Sunday, March 25, 2012

This Day in Pop Music History (Birth of Elton John, ‘Captain Fantastic’)


March 25, 1947—Reginald Kenneth Dwight was born in a council house in Pinner, Middlesex, England to a former communications clerk on an RAF base and the pilot she married. The latter’s attempt to instill military-style discipline into his shy, sensitive, piano-playing son backfired. Not only did the marriage fail, but the son embraced Little Richard and Jerry Lee Lewis as his idols and, for the longest time, personal hedonism as his preferred lifestyle. It’s a pretty safe bet that Stanley Dwight would have been astonished to know that, when his first-born turned 50, he would be knighted, under the show-biz nom de plume he had taken for himself years before: Elton John

The reaction against his father’s sartorial strictures (no Hush Puppies allowed, for instance) might have been nearly a decade tardy after the Dwights’ 1962 divorce, but when it finally came, it was enacted with spectacular force and for all the world to see. John might have entered the commercial stratosphere at the height of Glitter Rock, but I’d be hard-pressed to think of another musician who could match him as the Liberace of Rock, what with his endless varieties of eyewear, platform shoes, top hats, soccer outfits, Ziegfeld showgirl plumes—add what you will, because there’s a fair chance John wore it.

Exercise goal: Can you rewrite everything in the Elton John passage from "The reaction against" down to "John wore it.", putting "Glam Rock" where it says "Glitter Rock"? The data after this point has no connection to the Elton John passage.

Given material:
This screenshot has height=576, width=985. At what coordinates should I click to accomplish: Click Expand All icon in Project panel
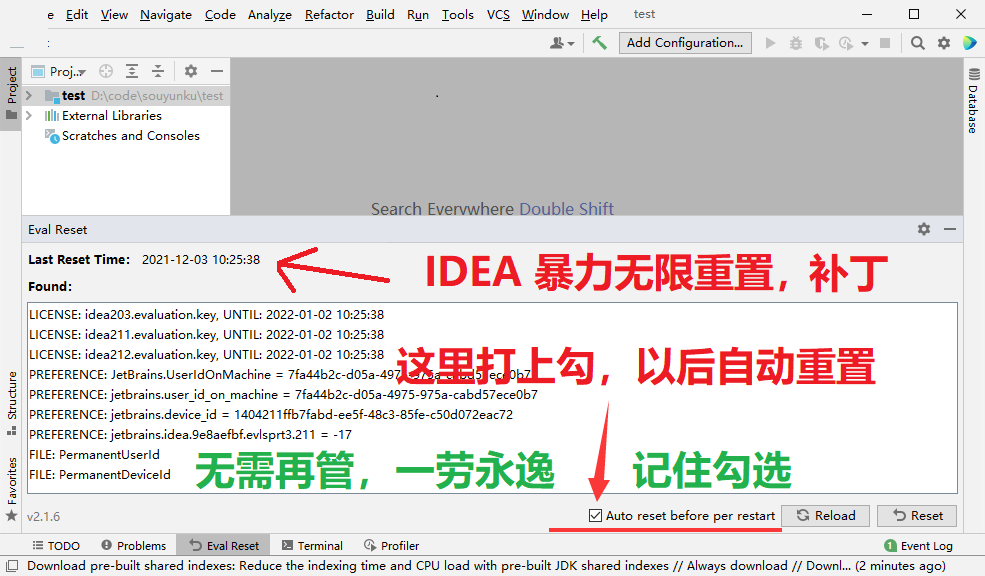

Answer to the problem:
The reaction against his father’s sartorial strictures (no Hush Puppies allowed, for instance) might have been nearly a decade tardy after the Dwights’ 1962 divorce, but when it finally came, it was enacted with spectacular force and for all the world to see. John might have entered the commercial stratosphere at the height of Glam Rock, but I’d be hard-pressed to think of another musician who could match him as the Liberace of Rock, what with his endless varieties of eyewear, platform shoes, top hats, soccer outfits, Ziegfeld showgirl plumes—add what you will, because there’s a fair chance John wore it.